• June 23, 2014

6 Things to Know About Forming an LLC in California

Trapp Technology

6 Things to Know About Forming an LLC in California

6 Things to Know About Forming an LLC in California 1080 454 Trapp Technology

by Michael Schachter

1. Name
When forming an LLC, an individual must ensure that the name is available with the California Secretary of State (“SOS”) or else the filing of the Articles of Organization to form the LLC could be rejected. you could check the name availability online by entering your proposed name, and any variations thereof, on the SOS website and clicking the “Limited Liability Company/Limited Partnership Name” tab at the following website: kepler.sos.ca.gov/. An individual may also call or write to the SOS to ascertain whether a certain name is available. If the individual ascertains that the proposed name is available, an individual could reserve the name by paying a fee to the SOS or move forward with forming an LLC.

Forming An LLC

The SOS is a filing service and does not provide legal advice regarding the sufficiency of the name in the marketplace. Thus, it is prudent to check search engines for the proposed name and reserve the domain names to ensure that you are practically able to use the name without an issue even if the individual is forming an LLC with the SOS.

2. Professional Services
Forming an LLC in California may not provide “professional services”. “Professional services” are defined as any type of professional services that may be lawfully rendered pursuant to a license, certification, or registration authorized by laws. It is recommended that you contact the appropriate licensing authority in order to determine whether your services are considered professional.
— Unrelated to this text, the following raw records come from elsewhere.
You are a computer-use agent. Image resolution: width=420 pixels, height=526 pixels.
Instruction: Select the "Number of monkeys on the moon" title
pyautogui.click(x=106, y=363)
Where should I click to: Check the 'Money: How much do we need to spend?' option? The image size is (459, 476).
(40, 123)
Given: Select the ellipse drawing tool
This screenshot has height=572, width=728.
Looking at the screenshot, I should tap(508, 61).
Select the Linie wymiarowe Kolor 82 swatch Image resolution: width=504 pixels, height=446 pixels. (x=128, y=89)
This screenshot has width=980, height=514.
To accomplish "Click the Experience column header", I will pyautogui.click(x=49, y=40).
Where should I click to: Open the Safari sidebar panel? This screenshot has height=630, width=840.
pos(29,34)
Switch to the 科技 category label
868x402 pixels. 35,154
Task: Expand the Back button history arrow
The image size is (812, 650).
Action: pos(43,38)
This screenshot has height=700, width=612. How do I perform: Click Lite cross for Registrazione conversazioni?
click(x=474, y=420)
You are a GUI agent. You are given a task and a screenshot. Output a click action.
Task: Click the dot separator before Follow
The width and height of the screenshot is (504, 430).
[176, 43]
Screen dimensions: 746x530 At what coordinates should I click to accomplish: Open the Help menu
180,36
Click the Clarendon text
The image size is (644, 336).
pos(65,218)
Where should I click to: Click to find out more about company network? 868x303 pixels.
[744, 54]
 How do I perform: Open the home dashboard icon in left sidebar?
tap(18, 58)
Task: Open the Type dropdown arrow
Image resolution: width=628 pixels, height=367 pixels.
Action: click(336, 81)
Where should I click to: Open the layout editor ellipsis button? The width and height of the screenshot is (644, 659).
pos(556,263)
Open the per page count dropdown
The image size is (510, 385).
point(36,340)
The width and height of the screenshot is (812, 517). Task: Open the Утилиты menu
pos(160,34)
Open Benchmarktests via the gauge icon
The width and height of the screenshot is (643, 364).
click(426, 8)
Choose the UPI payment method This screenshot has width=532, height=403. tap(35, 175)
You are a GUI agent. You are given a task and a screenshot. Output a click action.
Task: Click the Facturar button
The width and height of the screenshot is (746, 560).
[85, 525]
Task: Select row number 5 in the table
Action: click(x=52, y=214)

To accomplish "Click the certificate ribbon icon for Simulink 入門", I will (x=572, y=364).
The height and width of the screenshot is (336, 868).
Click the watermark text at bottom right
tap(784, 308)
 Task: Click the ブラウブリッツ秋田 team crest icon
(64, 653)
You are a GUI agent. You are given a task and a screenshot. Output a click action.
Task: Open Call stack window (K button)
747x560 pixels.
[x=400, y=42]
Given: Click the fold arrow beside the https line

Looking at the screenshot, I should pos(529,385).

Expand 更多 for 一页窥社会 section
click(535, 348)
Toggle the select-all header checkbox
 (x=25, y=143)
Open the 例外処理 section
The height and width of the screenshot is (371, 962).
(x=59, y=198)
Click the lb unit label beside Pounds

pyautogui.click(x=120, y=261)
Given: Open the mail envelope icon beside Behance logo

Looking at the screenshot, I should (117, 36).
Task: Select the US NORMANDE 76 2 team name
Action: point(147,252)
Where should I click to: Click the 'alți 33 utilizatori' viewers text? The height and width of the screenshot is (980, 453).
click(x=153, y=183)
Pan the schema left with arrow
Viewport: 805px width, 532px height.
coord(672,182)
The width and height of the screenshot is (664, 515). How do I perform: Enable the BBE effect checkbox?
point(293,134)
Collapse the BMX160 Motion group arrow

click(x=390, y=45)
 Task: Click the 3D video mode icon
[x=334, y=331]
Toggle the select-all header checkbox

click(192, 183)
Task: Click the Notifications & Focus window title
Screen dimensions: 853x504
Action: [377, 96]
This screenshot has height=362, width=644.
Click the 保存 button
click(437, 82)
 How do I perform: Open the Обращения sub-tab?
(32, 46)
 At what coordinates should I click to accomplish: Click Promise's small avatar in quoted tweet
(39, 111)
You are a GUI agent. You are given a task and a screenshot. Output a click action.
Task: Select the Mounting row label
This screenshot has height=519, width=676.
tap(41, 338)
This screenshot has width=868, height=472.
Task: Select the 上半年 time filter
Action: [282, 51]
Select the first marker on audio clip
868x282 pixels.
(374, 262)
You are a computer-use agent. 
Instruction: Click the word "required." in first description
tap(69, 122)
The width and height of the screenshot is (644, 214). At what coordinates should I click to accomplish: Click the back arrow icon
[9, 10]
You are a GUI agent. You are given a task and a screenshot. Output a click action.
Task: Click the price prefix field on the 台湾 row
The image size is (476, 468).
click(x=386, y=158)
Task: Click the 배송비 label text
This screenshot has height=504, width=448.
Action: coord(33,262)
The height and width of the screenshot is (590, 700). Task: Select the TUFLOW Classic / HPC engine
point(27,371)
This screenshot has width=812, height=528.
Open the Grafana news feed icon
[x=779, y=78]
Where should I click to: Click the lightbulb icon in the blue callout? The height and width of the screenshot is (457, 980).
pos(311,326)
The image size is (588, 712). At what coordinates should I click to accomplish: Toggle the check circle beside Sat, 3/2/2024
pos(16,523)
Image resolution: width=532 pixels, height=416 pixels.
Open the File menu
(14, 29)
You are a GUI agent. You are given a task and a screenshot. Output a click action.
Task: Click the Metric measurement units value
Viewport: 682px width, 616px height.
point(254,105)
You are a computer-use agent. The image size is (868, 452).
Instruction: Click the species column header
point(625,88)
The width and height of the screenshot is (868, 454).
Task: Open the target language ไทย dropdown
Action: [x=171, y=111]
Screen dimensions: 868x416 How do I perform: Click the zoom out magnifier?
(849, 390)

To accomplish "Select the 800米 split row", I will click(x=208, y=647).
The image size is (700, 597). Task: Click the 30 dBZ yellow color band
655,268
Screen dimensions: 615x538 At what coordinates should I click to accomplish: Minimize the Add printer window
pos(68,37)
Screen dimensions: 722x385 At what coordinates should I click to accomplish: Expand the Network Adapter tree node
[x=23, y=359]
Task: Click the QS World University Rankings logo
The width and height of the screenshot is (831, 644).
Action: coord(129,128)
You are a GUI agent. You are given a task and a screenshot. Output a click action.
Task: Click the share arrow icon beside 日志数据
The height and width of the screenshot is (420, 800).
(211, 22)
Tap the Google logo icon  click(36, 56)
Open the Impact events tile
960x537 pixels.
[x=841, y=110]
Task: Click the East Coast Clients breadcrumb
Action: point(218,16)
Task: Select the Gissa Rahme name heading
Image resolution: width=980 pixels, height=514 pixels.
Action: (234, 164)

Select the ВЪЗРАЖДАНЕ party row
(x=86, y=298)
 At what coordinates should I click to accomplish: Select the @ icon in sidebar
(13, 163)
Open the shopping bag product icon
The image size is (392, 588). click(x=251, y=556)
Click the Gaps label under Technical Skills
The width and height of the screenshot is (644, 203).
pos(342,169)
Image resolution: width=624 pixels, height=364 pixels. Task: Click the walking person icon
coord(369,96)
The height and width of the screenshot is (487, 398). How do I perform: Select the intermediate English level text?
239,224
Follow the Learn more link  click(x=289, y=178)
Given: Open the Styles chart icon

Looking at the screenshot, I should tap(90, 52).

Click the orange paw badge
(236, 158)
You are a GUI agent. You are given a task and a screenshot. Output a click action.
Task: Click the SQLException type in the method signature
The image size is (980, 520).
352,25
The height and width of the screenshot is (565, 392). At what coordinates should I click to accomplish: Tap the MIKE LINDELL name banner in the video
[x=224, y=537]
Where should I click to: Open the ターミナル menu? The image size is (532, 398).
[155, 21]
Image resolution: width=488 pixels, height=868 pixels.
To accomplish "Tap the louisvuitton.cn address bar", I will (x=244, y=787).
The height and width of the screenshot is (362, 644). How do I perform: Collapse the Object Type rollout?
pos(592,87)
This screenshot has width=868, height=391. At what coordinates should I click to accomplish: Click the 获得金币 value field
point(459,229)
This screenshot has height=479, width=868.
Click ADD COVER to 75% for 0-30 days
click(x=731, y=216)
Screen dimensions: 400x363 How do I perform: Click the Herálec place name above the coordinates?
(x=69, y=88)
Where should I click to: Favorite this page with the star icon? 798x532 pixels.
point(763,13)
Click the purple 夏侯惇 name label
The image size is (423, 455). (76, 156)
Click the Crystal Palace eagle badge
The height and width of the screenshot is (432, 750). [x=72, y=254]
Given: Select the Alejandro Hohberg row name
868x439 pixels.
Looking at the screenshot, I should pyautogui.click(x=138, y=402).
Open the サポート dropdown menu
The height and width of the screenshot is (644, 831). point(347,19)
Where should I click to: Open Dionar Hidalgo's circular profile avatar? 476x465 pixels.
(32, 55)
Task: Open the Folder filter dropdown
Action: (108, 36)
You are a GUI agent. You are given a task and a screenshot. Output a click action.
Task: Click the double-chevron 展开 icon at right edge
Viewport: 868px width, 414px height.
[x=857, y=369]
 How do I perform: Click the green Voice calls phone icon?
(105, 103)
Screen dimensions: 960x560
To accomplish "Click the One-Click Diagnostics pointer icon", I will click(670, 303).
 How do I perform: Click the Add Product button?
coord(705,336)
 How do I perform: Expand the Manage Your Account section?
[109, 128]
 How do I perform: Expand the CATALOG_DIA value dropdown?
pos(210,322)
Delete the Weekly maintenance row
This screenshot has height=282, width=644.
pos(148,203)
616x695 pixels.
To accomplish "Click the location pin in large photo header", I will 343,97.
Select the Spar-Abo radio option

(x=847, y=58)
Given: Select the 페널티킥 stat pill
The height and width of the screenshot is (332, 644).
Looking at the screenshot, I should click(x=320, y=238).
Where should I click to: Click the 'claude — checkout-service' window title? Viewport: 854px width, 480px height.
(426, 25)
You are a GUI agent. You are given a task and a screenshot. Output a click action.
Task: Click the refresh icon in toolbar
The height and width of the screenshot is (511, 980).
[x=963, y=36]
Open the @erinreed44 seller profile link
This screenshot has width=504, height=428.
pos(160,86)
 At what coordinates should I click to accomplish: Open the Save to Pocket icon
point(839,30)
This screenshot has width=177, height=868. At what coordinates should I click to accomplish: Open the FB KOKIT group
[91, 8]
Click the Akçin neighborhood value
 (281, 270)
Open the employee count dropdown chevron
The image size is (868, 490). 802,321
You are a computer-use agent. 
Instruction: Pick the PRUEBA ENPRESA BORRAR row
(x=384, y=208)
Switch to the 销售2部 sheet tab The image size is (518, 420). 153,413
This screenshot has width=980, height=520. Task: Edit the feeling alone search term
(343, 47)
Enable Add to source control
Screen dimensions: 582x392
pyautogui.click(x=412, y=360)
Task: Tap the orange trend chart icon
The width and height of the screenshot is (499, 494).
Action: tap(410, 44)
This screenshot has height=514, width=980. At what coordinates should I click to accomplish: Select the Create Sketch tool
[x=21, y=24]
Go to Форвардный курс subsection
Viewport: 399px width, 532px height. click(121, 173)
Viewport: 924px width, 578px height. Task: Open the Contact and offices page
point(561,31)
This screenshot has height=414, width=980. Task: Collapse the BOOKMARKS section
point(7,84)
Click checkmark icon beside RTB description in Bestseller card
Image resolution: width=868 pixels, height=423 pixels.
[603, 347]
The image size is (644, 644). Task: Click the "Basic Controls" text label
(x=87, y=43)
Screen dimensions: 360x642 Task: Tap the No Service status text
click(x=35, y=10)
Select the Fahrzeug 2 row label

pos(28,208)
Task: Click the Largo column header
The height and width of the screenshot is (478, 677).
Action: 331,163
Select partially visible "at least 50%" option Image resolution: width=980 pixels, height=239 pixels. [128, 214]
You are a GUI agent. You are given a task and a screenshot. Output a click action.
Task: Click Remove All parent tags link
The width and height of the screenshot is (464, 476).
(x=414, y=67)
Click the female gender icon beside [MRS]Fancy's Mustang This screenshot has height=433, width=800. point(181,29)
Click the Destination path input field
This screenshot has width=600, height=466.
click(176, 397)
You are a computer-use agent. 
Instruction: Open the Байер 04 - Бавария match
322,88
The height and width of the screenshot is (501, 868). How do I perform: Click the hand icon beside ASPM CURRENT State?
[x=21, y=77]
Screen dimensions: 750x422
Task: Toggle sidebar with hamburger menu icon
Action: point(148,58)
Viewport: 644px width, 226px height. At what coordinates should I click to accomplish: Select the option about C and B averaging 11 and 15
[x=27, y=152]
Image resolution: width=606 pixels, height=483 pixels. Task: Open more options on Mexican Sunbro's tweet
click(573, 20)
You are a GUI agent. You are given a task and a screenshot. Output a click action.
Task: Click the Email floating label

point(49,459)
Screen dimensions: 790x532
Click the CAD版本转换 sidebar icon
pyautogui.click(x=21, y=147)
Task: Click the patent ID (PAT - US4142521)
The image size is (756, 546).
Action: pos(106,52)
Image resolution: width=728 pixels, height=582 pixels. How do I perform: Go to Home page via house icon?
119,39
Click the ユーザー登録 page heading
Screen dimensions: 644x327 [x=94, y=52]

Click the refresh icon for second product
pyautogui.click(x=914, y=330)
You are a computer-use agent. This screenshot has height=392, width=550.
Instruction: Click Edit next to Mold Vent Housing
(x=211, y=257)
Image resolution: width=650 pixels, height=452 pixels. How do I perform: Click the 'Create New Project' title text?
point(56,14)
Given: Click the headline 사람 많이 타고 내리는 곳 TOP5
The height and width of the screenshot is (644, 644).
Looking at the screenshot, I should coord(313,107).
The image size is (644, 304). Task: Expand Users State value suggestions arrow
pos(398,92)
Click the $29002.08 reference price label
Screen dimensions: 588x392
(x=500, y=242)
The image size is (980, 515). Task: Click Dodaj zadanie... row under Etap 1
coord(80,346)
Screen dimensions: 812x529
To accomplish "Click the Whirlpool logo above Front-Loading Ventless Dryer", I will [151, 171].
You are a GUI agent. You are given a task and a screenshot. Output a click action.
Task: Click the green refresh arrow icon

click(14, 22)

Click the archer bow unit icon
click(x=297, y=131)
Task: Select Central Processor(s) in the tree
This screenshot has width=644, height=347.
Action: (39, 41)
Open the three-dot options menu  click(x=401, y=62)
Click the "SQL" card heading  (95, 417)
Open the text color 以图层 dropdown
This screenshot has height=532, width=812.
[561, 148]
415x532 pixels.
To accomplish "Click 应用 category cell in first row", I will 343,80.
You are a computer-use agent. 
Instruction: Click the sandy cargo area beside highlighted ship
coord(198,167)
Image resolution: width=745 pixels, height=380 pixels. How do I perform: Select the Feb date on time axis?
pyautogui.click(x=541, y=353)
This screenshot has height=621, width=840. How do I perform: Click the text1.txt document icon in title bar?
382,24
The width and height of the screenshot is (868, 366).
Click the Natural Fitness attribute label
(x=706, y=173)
3. Articles of Organization (Form LLC-1) (“Articles”)
The Articles registers the LLC with the SOS and the form can be found here. Once the Articles is correctly completed and signed, the individual would submit the Articles with the SOS via mail or hand delivery. The SOS generally takes 7-10 business days to file the Articles but could take longer depending on the time of the year. An individual could expedite the filing, if necessary, for a fee. It is also possible to check the status of the Articles by referring to the “Processing Times” page on the SOS website: www.sos.ca.gov/business/be/processing-times.htm. Filing the Articles will obligate the LLC to pay an annual minimum tax of $800 to the California Franchise Tax Board.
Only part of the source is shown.